Interromper o isolamento social antes da hora poderá resultar em efeito pior para a economia do que a inevitável recessão causada pelo distanciamento. Pernambuco está em plena aceleração da covid-19 e, na direção contrária, as pessoas afrouxaram na recomendação da Organização Mundial de Saúde (OMS) de ficar em casa. Nesta quinta-feira (16) o Estado registrou mais 199 casos e 17 mortes, totalizando 1.683 notificações e 160 óbitos. As autoridades de saúde alertam que se o aumento de casos andar mais rápido do que a capacidade de criação de leitos, a saúde poderá entrar em colapso e, provavelmente, o sistema funerário também.

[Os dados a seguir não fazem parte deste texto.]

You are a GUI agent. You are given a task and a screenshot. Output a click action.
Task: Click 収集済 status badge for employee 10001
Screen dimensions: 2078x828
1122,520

Estudo recente de três pesquisadores do Federal Reserve (FED) - o Banco Central dos Estados Unidos - aponta que a opção por medidas restritivas são mais eficientes para a recuperação econômica. Baseado na Gripe Espanhola de 1918, o trabalho mostra que as cidades norte-americanas que apostaram no isolamento social na época se recuperaram mais rapidamente no pós-crise. Um dos aspectos analisados pelo estudo do FED é a velocidade da retomada do emprego após a pandemia. Uma cidade que realizou quarentena de 50 dias, registrou um aumento de 6,5% nos postos de trabalho no ano seguinte à Gripe Espanhola, em 1919.
O economista e professor da Universidade Federal de Pernambuco (UFPE), André Magalhães, diz que não se trata de defender o isolamento social e esperar que a economia se acabe, mas que também não é possível todo mundo abandonar o isolamento social e sobrecarregar o sistema de saúde. “Se todo mundo sair da quarentena, de uma forma ou de outra a economia vai parar porque as pessoas ficarão doentes. Nos últimos dias o movimento nas ruas tem aumentado. É natural que depois de um mês em casa e com a falta de perspectiva de quando isso vai terminar as pessoas queiram sair, mas do ponto de vista da saúde é preciso evitar mortes desnecessárias. Sabemos alguns vão morrer porque a doença é séria, mas não dá pra sobrecarregar o sistema”, observa.
Do lado econômico, o Fundo Monetário Internacional (FMI) já projetou uma recessão mundial para este ano e uma quebra da expectativa do PIB brasileiro de 2,2% no início do ano para uma queda de 5,3%. Em Pernambuco não cessão as pressões de diversos setores pedindo a retomada das atividades, alegando demissões, assim como fez a construção civil esta semana.
Especialistas defendem que a situação do Brasil no enfrentamento ao novo coronavírus se agrava porque o tratamento do governo tem sido diferente em relação a outros países. Enquanto as grandes nações anunciam investimentos de trilhões de dólares para manter os empregos e a saúde financeira das empresas, por aqui o governo fala em um pacote de apoio a estado e municípios de R$ 127,3 bilhões e apoios às empresas que, em muitos casos, não se concretizaram.
“Este dilema de ter que optar entre o risco de pegar a covid-19 e ficar sem renda por causa do colapso econômico é provocado pela inexistência de ações do governo federal. O governo é o único ente da Federação com capacidade para, ao ampliar seu nível de endividamento, criar liquidez e injetar dinheiro direto para as famílias (com prioridade para as mais desassistidas) poderem ao mesmo tempo continuar a consumir o necessário para sobreviver e, neste consumo, manterem funcionando pelo menos as cadeias produtivo-industriais mais básicas, o que minimizaria um pouco a desaceleração econômica”, afirma Sidartha Soria e Silva, sociólogo econômico e professor da UFPE.
Autor de dissertação Recife, uma cidade doente: a Gripe Espanhola no Espaço Urbano recifense, o historiador Alexandre Caetano, diz que um dos pontos de preocupação com pandemia seja há 102 anos ou agora é a desigualdade social, que torna algumas populações mais vulneráveis. “Em 1918 Recife passava por um processo de urbanização e as populações foram sendo empurradas para os Coelhos e outras áreas. As pessoas eram desassistidas na questão social e de moradia. Viviam nos chamados pardieiros e foram atingidas pela doença. Agora se tem o mesmo receio de que o coronavírus chegue e avance na periferia”, compara.